----- EXCERTO DA PÁGINA

25 de abril – 38 anos depois
Foi o nome do acidente geográfico que inspirou o nome do blogue. Para, com a sensatez que a ironia permitir ou com a ironia que a sensatez aconselhar, ir dedicando a este raso país alguma rasa prosa. O país não é tomado a sério. A prosa também não ambiciona sê-lo.
Cravos vermelhos
O meu pai chegou hoje a casa, vindo do café, com o jornal debaixo do braço, pronto para almoçar e disse “o ministro da saúde é parvo”. Chocou-me, não porque estivesse bêbado, porque o não aparentava e porque não costuma beber de manhã, pelo menos aos domingos. Não porque chegasse meio esfomeado, isso já é habitual, a minha mãe apressa-se na cozinha, mal deixa ferver a couve galega do caldo verde, despeja duas conchas na tijela, corre a pôr-lha à frente. Como sempre, meteu uma colher à boca, queimou-se, disse porra. Da cozinha, em surdina, a minha mãe disse baixinho, não fosse o diabo tecê-las, não corra, vá devagar. Chocou-me sim pela falta de criatividade, como hoje se diz, porque não sei como se dizia antigamente, que ainda cá não estava e a maternidade Alfredo da Costa funcionava regularmente, respeitando domingos, feriados e turnos.
Chocou-me apenas e só pela vulgaridade como qualificou vossa excelência, um homem polivalente como exigem as sociedades modernas, globalizadas, transbordando de desempregados e de salvadores da pátria, sentados a um canto do Gambrinus com o Sr. Pulido Valente e de banqueiros falidos auferindo milhões e morando na quinta da marinha ou da força aérea, como os Srs. Ricardo Salgado e não sei quê Rendeiro. Porque vossa excelência sabe de bancos, e por isso foi ajudante daquele opus dei do BCP, sabe de finanças e de impostos e por isso fez da direção dos impostos uma empresa lucrativa e do Sr. Medina Carreira um rasteiro comentador de corridas de burros, sabe de saúde e por isso nos dá injeções no cu e de forma sensata e ousada acaba de proibir que se fume no interior de automóveis em que viagem crianças. E por mim já o vejo a pôr também a educação a gastar menos, com toda a gente a licenciar-se cedo, mesmo que seja aos fins de semana. Sem escolas degradadas e sem essa classe indigente e inútil de professores que custam um balúrdio para descerem a avenida carregando dísticos contra o governo patriótico e gritando palavras de ordem contra o Sr. Cavaco por comer bolo rei, fora de época festiva e de boca aberta como se permite à sua condição de rural do interior algarvio.
Mas acho que vossa excelência não foi tão longe quanto devia, certamente por insuficiência dos pareceres dos assessores que lhe dão apoio e que emitem os seus doutos pareceres. Permito-me sugerir-lhe, antes de mais, que selecione mais uma dúzia deles, mande mudar a todos os automóveis de que se servem e rever os limites dos cartões de crédito que utilizam nas áreas de serviço das auto estradas e nos clubes noturnos onde as noites são animadas por brasileiras, ucranianas ou mesmo russas. Que as romenas só dão para o gamanço e para pedir esmola seja onde for. Mas, mais do que isso, acho que vossa excelência deveria ter considerado os direitos e a opinião das crianças que, como eu, viajam sempre no banco de trás, sentado na cadeirinha regulamentar que o meu pai, coitado – salvo seja! – ainda anda a pagar às prestações ao continente. Não o do Sr. Alberto João mas o do Sr Belmiro de Azevedo que, com o sem circuncisão, são ambos judeus.

----------

No excerto da página, o que disse o pai ao chegar do café com o jornal debaixo do braço? As linhas não são necessárias.

----- DADOS GUARDADOS

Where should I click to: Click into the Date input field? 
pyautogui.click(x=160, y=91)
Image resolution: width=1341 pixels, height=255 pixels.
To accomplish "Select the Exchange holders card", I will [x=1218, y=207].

----------

• _RESOLUÇÃO DA TAREFA_
Disse que o ministro da saúde é parvo.